Ed Morrissey spotted the new liberal rag on our country – we’re ungovernable.

That’s the entire mindset of liberalism — that the masses can’t make their own decisions and need a cadre of elites to do it for them. That explains ObamaCare and every other social engineering project that we’ve seen since FDR, one of the people that Press claims couldn’t possibly govern the nation today if given the chance.

Expect to see more of the “ungovernable” argument as Obama continues to flop. We’ll hear it as an excuse for ever-increasing executive authority; we’ve already seen public paeans to authoritarian regimes by liberals like Thomas Friedman and Woody Allen, and we’ll likely see a lot more if the Republicans take control of the House in the fall.

The NRO staff posted Charles Krauthammer’s remarks on the current government’s negative effect on the economy.

…It’s also no answer to say that big business is cynical and unprincipled. That’s not news. But what is news is an administration that is adding not just costs but uncertainty.

There are three major areas a corporation, small or large, has to worry about: health-care costs, energy costs, and the cost of money. In each of these, the administration either has or is planning regulations worth thousands of pages which are going to raise costs, as we know, but also are going to interact in ways that nobody understands and that are going to create uncertainty.

If you‘re trying to figure out who you‘re going to hire and how many, and you have no idea if you’re going to be able to afford the extra health-care costs, you‘re not going to hire. …

…So in every area, there‘s going to be an increase in uncertainty. You know there’s going to be an increase in regulation. And when you don’t know what’s going to happen, you don’t invest. [That's why] we are having a capital strike.

John Stossel says we’re becoming a nation of a million laws. First, they came for the kindergartners…

…How about this one? Four kindergartners — yes, 5-year-old boys — played cops and robbers at Wilson Elementary in New Jersey. One yelled: “Boom! I have a bazooka, and I want to shoot you.” He did not, of course, have a bazooka. Nevertheless, all four boys were suspended from school for three days for “making threats,” a violation of their school district’s zero-tolerance policy. School Principal Georgia Baumann said, “We cannot take any of these statements in a light manner.” District Superintendent William Bauer said: “This is a no-tolerance policy. We’re very firm on weapons and threats.”

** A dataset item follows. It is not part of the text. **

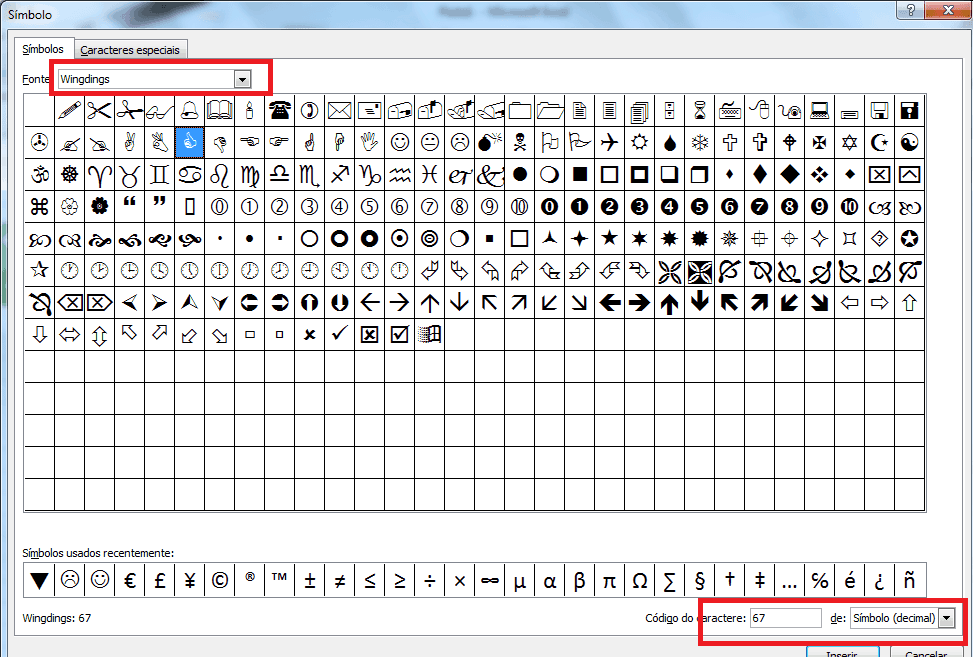Switch to the Caracteres especiais tab
The width and height of the screenshot is (973, 657).
(131, 49)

…Palo Alto, Calif., ordered Kay Leibrand, a grandmother, to lower her carefully trimmed hedges. Leibrand argued that no one’s vision was obstructed and asked the code officer to take a look. He refused. Then the city dispatched two police officers. They arrested her, loaded her into a patrol car in front of her neighbors and hauled her down to the station. …

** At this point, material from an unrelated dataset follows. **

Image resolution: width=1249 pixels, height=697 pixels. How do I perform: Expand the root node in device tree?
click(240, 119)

…Congress creates, on average, one new crime every week. Federal agencies create thousands more — so many, in fact that the Congressional Research Service itself said that merely counting them would be impossible. …

Investor’s Business Daily editors look at the continued damage the Obama administration inflicts on the Gulf states.

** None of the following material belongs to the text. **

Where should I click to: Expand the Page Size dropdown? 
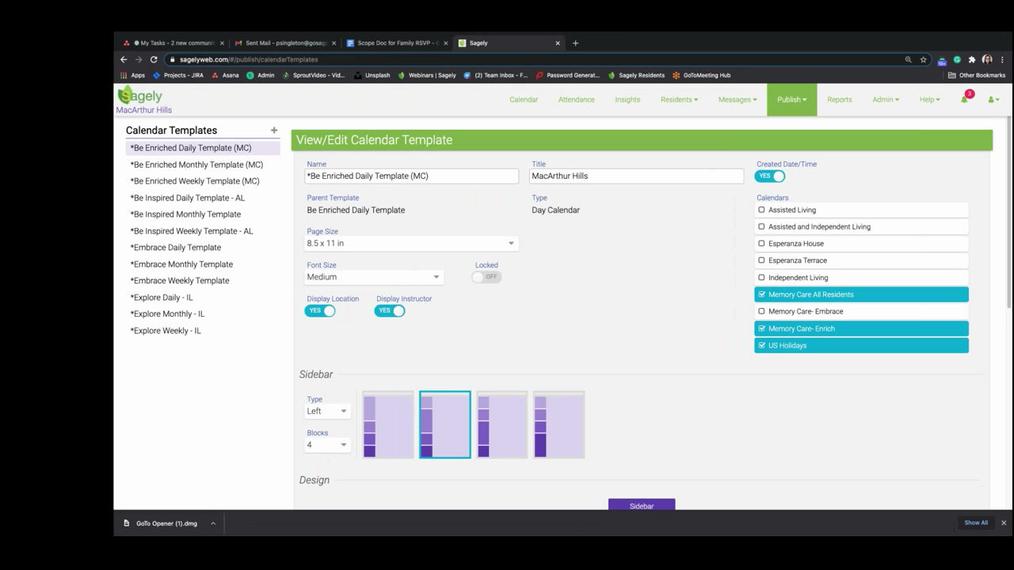pyautogui.click(x=411, y=243)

What does it say about America’s investment climate when the Republic of Congo now attract oil rigs that once drilled the Gulf of Mexico? That’s the effect of the Obama administration’s nonstop bid to halt production here. …

…On May 27, in the wake of the BP oil spill that began three weeks earlier, the Department of the Interior issued a blanket ban on all drilling deeper than 500 feet. When a federal judge threw that out as unjustified, the administration came right back with a new diktat that amounts to the exact same ban.

For rig companies, such pigheadedness gave the game away: The Obama administration is determined to halt offshore drilling by any means necessary. And for energy companies, the only rational response is to pull out.